PROBLEM:
Rewrite the lines starting at the one containing "You are a computer-use" and ending at the one containing "tap(188, 25)", requests included. Scale every coordinate in the answers by 1.4, round to whole numbers with halves going up, and leave the pictures out.

GIVEN ENTRIES:
* begin *

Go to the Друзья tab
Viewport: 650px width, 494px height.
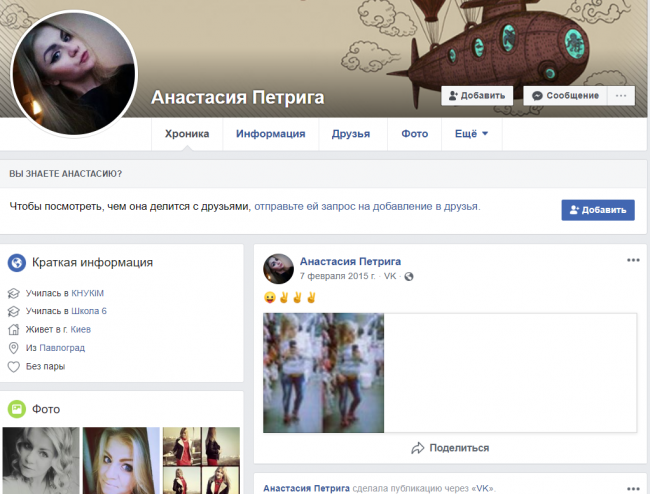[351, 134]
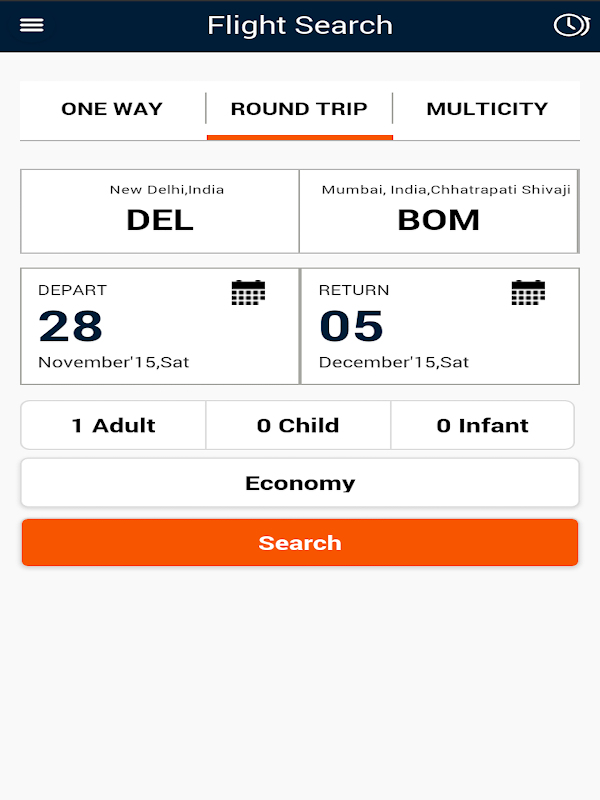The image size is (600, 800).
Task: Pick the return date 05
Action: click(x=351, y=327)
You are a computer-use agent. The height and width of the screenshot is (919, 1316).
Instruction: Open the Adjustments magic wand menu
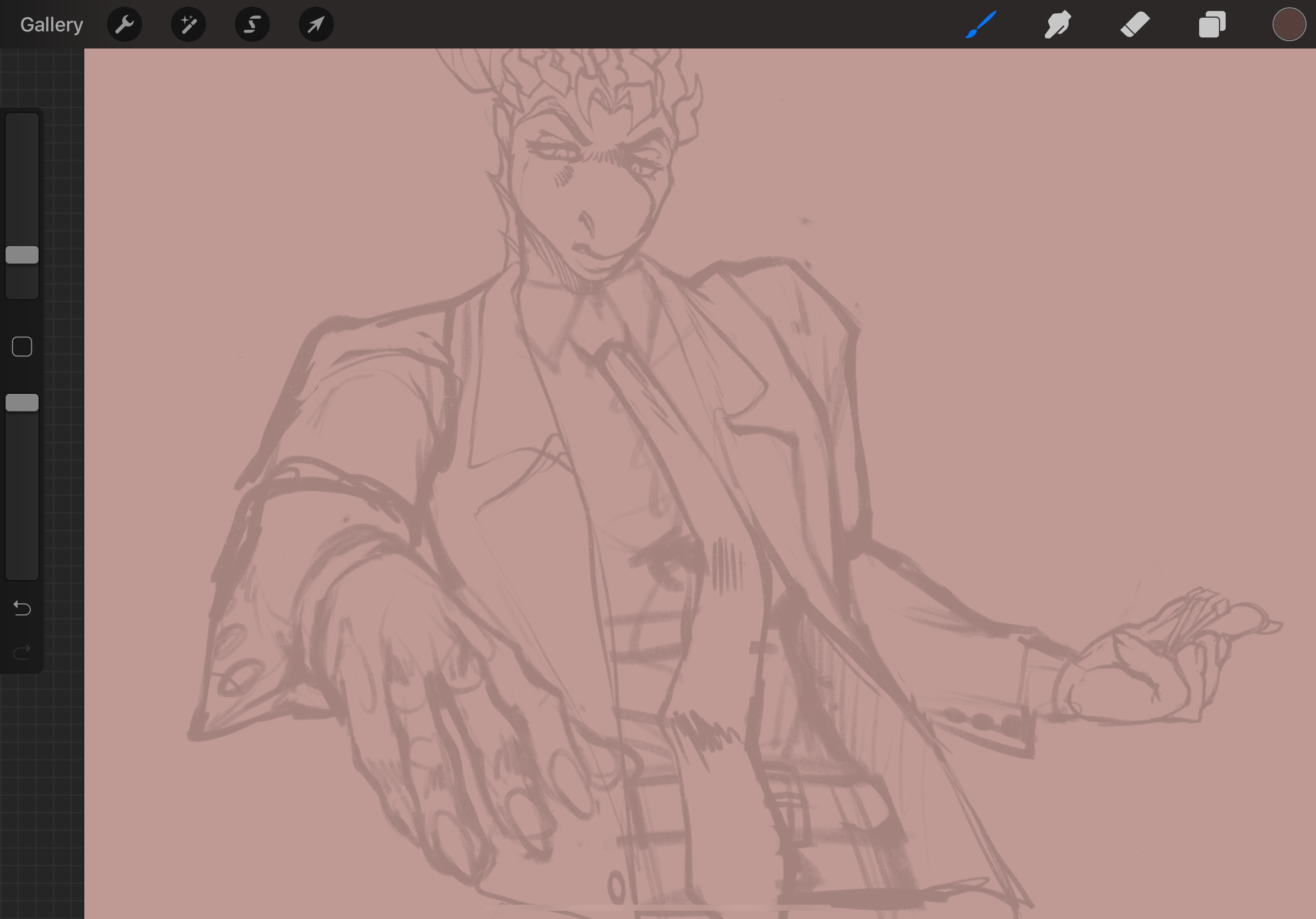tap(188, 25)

* end *
* begin *

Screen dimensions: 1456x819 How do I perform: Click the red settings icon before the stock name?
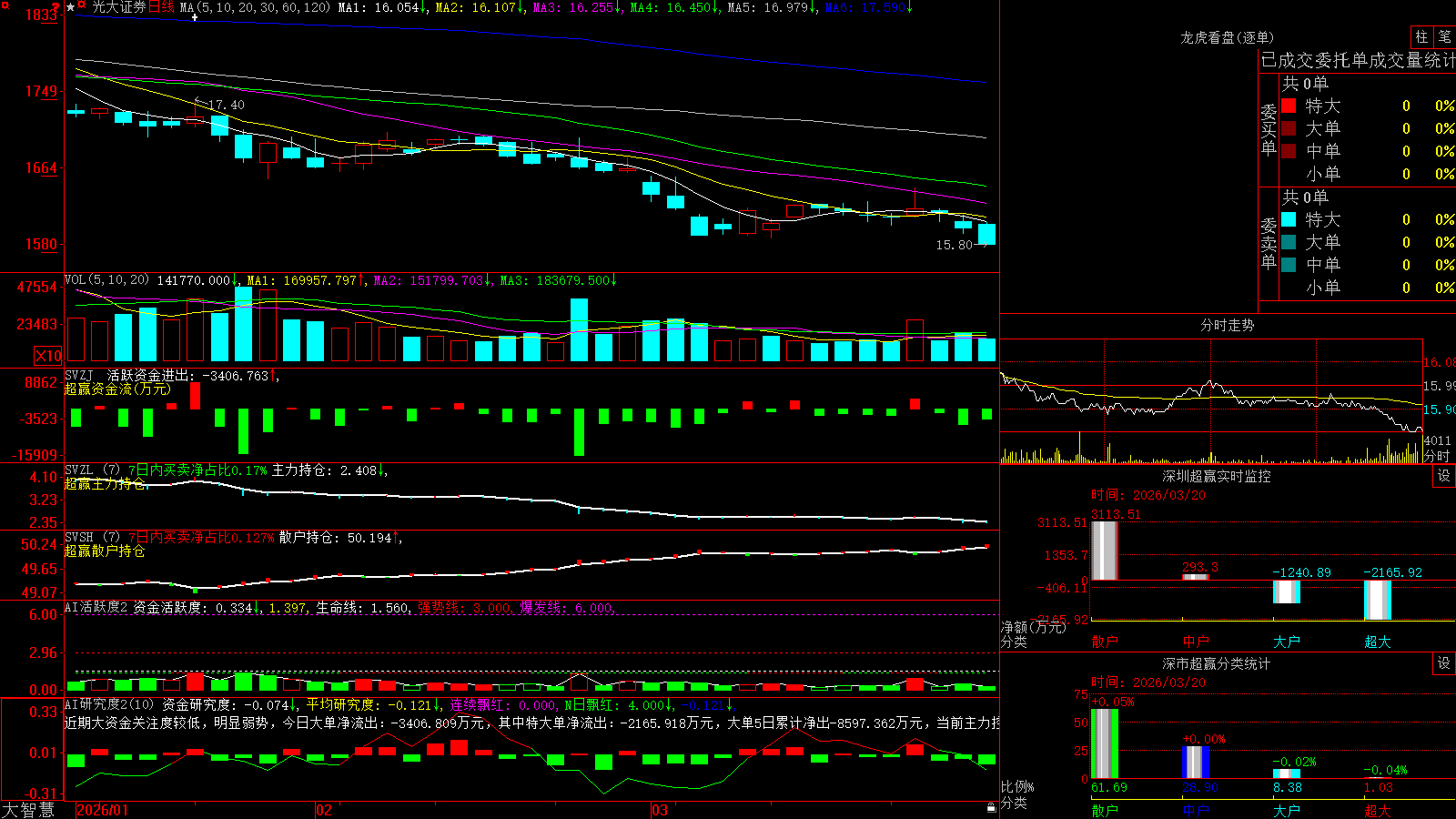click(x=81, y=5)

* end *

THE RESULT:
You are a computer-use agent. The height and width of the screenshot is (919, 1316).
Instruction: Open the Adjustments magic wand menu
tap(263, 35)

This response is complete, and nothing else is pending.